Material for this task =>
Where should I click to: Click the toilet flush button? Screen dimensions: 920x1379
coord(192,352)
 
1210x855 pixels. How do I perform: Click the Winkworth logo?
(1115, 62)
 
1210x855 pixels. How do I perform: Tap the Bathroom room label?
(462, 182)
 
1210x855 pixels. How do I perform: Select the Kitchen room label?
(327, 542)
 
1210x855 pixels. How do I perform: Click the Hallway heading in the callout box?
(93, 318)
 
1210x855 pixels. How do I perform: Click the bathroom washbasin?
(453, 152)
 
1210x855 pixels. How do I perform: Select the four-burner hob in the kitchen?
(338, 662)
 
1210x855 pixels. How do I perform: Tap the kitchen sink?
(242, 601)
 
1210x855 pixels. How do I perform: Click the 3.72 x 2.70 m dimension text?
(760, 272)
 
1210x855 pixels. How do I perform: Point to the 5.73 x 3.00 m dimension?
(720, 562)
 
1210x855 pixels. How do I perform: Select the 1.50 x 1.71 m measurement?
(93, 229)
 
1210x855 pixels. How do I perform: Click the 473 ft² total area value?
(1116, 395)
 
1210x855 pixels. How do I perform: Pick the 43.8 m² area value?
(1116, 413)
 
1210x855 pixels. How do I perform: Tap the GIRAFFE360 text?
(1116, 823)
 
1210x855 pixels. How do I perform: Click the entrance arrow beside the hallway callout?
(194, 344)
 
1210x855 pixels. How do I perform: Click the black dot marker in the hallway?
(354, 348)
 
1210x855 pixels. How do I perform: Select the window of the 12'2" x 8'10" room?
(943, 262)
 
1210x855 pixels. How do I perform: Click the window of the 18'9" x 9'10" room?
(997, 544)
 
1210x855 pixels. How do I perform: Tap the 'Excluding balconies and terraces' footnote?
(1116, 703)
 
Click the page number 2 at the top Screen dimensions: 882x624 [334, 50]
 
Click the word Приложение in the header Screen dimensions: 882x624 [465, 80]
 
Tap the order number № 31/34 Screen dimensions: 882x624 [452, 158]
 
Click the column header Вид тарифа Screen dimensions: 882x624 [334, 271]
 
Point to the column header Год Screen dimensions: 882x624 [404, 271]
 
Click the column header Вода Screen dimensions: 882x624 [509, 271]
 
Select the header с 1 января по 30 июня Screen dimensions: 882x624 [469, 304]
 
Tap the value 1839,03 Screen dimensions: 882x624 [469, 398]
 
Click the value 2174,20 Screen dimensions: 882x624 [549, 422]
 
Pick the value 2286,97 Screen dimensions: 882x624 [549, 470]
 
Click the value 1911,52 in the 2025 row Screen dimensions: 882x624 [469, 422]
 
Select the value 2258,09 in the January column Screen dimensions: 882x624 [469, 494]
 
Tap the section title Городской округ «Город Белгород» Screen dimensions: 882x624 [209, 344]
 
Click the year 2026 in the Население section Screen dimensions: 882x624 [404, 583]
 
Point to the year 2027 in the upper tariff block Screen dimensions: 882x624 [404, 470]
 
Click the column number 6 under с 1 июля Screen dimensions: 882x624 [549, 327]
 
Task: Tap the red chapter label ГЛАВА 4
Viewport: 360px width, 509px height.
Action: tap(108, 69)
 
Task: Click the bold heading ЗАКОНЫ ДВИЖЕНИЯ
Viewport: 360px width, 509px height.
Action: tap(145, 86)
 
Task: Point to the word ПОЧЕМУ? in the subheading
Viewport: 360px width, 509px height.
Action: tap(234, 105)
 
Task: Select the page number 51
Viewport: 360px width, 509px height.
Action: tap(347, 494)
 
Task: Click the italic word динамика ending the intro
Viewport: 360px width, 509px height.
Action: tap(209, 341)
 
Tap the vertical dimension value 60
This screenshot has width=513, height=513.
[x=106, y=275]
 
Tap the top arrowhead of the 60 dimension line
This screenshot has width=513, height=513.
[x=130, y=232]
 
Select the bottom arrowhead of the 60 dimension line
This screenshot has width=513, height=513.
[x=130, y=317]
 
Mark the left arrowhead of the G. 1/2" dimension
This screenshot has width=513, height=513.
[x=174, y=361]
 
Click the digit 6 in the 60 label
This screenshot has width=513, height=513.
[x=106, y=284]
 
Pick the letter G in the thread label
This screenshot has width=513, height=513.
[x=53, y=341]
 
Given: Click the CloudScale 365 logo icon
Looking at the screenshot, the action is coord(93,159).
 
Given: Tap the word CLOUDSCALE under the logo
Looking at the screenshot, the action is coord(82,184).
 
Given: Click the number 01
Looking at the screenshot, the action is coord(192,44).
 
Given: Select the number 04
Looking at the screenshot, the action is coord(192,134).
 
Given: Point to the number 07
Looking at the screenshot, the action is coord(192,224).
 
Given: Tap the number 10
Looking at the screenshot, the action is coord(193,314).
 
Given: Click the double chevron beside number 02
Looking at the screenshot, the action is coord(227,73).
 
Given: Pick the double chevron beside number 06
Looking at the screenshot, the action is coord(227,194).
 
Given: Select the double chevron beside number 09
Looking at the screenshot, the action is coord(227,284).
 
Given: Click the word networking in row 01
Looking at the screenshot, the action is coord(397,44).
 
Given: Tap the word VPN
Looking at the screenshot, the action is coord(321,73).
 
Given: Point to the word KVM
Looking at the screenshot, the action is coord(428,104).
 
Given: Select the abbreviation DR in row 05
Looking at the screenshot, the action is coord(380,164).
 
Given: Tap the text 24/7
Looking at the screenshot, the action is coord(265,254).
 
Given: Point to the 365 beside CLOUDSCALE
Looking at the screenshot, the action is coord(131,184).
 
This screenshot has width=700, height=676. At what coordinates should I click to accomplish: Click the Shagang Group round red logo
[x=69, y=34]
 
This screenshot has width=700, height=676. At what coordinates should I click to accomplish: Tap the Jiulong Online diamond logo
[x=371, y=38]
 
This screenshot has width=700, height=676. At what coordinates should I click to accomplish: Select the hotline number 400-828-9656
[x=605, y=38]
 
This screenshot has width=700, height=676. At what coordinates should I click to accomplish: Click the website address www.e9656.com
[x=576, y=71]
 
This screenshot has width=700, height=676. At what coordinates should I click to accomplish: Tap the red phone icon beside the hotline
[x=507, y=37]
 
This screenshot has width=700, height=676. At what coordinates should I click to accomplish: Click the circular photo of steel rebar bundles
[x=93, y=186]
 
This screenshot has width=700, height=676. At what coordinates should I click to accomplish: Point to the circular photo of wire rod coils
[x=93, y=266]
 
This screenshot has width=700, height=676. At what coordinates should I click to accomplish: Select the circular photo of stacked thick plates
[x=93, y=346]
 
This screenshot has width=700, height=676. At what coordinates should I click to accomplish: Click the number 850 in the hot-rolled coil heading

Task => Please reproduce all of the records above word for word, line by line, without changing anything.

Solution to this problem =>
Where should I click to: Click the toilet flush button? Screen dimensions: 920x1379
coord(192,352)
 
1210x855 pixels. How do I perform: Click the Winkworth logo?
(1115, 62)
 
1210x855 pixels. How do I perform: Tap the Bathroom room label?
(462, 182)
 
1210x855 pixels. How do I perform: Select the Kitchen room label?
(327, 542)
 
1210x855 pixels. How do I perform: Click the Hallway heading in the callout box?
(93, 318)
 
1210x855 pixels. How do I perform: Click the bathroom washbasin?
(453, 152)
 
1210x855 pixels. How do I perform: Select the four-burner hob in the kitchen?
(338, 662)
 
1210x855 pixels. How do I perform: Tap the kitchen sink?
(242, 601)
 
1210x855 pixels. How do I perform: Click the 3.72 x 2.70 m dimension text?
(760, 272)
 
1210x855 pixels. How do I perform: Point to the 5.73 x 3.00 m dimension?
(720, 562)
 
1210x855 pixels. How do I perform: Select the 1.50 x 1.71 m measurement?
(93, 229)
 
1210x855 pixels. How do I perform: Click the 473 ft² total area value?
(1116, 395)
 
1210x855 pixels. How do I perform: Pick the 43.8 m² area value?
(1116, 413)
 
1210x855 pixels. How do I perform: Tap the GIRAFFE360 text?
(1116, 823)
 
1210x855 pixels. How do I perform: Click the entrance arrow beside the hallway callout?
(194, 344)
 
1210x855 pixels. How do I perform: Click the black dot marker in the hallway?
(354, 348)
 
1210x855 pixels. How do I perform: Select the window of the 12'2" x 8'10" room?
(943, 262)
 
1210x855 pixels. How do I perform: Click the window of the 18'9" x 9'10" room?
(997, 544)
 
1210x855 pixels. How do I perform: Tap the 'Excluding balconies and terraces' footnote?
(1116, 703)
 
Click the page number 2 at the top Screen dimensions: 882x624 [334, 50]
 
Click the word Приложение in the header Screen dimensions: 882x624 [465, 80]
 
Tap the order number № 31/34 Screen dimensions: 882x624 [452, 158]
 
Click the column header Вид тарифа Screen dimensions: 882x624 [334, 271]
 
Point to the column header Год Screen dimensions: 882x624 [404, 271]
 
Click the column header Вода Screen dimensions: 882x624 [509, 271]
 
Select the header с 1 января по 30 июня Screen dimensions: 882x624 [469, 304]
 
Tap the value 1839,03 Screen dimensions: 882x624 [469, 398]
 
Click the value 2174,20 Screen dimensions: 882x624 [549, 422]
 
Pick the value 2286,97 Screen dimensions: 882x624 [549, 470]
 
Click the value 1911,52 in the 2025 row Screen dimensions: 882x624 [469, 422]
 
Select the value 2258,09 in the January column Screen dimensions: 882x624 [469, 494]
 
Tap the section title Городской округ «Город Белгород» Screen dimensions: 882x624 [209, 344]
 
Click the year 2026 in the Население section Screen dimensions: 882x624 [404, 583]
 
Point to the year 2027 in the upper tariff block Screen dimensions: 882x624 [404, 470]
 
Click the column number 6 under с 1 июля Screen dimensions: 882x624 [549, 327]
 
Task: Tap the red chapter label ГЛАВА 4
Viewport: 360px width, 509px height.
Action: tap(108, 69)
 
Task: Click the bold heading ЗАКОНЫ ДВИЖЕНИЯ
Viewport: 360px width, 509px height.
Action: tap(145, 86)
 
Task: Point to the word ПОЧЕМУ? in the subheading
Viewport: 360px width, 509px height.
Action: tap(234, 105)
 
Task: Select the page number 51
Viewport: 360px width, 509px height.
Action: tap(347, 494)
 
Task: Click the italic word динамика ending the intro
Viewport: 360px width, 509px height.
Action: tap(209, 341)
 
Tap the vertical dimension value 60
This screenshot has width=513, height=513.
[x=106, y=275]
 
Tap the top arrowhead of the 60 dimension line
This screenshot has width=513, height=513.
[x=130, y=232]
 
Select the bottom arrowhead of the 60 dimension line
This screenshot has width=513, height=513.
[x=130, y=317]
 
Mark the left arrowhead of the G. 1/2" dimension
This screenshot has width=513, height=513.
[x=174, y=361]
 
Click the digit 6 in the 60 label
This screenshot has width=513, height=513.
[x=106, y=284]
 
Pick the letter G in the thread label
This screenshot has width=513, height=513.
[x=53, y=341]
 
Given: Click the CloudScale 365 logo icon
Looking at the screenshot, the action is coord(93,159).
 
Given: Tap the word CLOUDSCALE under the logo
Looking at the screenshot, the action is coord(82,184).
 
Given: Click the number 01
Looking at the screenshot, the action is coord(192,44).
 
Given: Select the number 04
Looking at the screenshot, the action is coord(192,134).
 
Given: Point to the number 07
Looking at the screenshot, the action is coord(192,224).
 
Given: Tap the number 10
Looking at the screenshot, the action is coord(193,314).
 
Given: Click the double chevron beside number 02
Looking at the screenshot, the action is coord(227,73).
 
Given: Pick the double chevron beside number 06
Looking at the screenshot, the action is coord(227,194).
 
Given: Select the double chevron beside number 09
Looking at the screenshot, the action is coord(227,284).
 
Given: Click the word networking in row 01
Looking at the screenshot, the action is coord(397,44).
 
Given: Tap the word VPN
Looking at the screenshot, the action is coord(321,73).
 
Given: Point to the word KVM
Looking at the screenshot, the action is coord(428,104).
 
Given: Select the abbreviation DR in row 05
Looking at the screenshot, the action is coord(380,164).
 
Given: Tap the text 24/7
Looking at the screenshot, the action is coord(265,254).
 
Given: Point to the 365 beside CLOUDSCALE
Looking at the screenshot, the action is coord(131,184).
 
This screenshot has width=700, height=676. At what coordinates should I click to accomplish: Click the Shagang Group round red logo
[x=69, y=34]
 
This screenshot has width=700, height=676. At what coordinates should I click to accomplish: Tap the Jiulong Online diamond logo
[x=371, y=38]
 
This screenshot has width=700, height=676. At what coordinates should I click to accomplish: Select the hotline number 400-828-9656
[x=605, y=38]
 
This screenshot has width=700, height=676. At what coordinates should I click to accomplish: Click the website address www.e9656.com
[x=576, y=71]
 
This screenshot has width=700, height=676. At what coordinates should I click to accomplish: Tap the red phone icon beside the hotline
[x=507, y=37]
 
This screenshot has width=700, height=676. At what coordinates should I click to accomplish: Click the circular photo of steel rebar bundles
[x=93, y=186]
 
This screenshot has width=700, height=676. At what coordinates should I click to accomplish: Point to the circular photo of wire rod coils
[x=93, y=266]
 
This screenshot has width=700, height=676. At what coordinates should I click to accomplish: Select the circular photo of stacked thick plates
[x=93, y=346]
 
This screenshot has width=700, height=676. At what coordinates should I click to accomplish: Click the number 850 in the hot-rolled coil heading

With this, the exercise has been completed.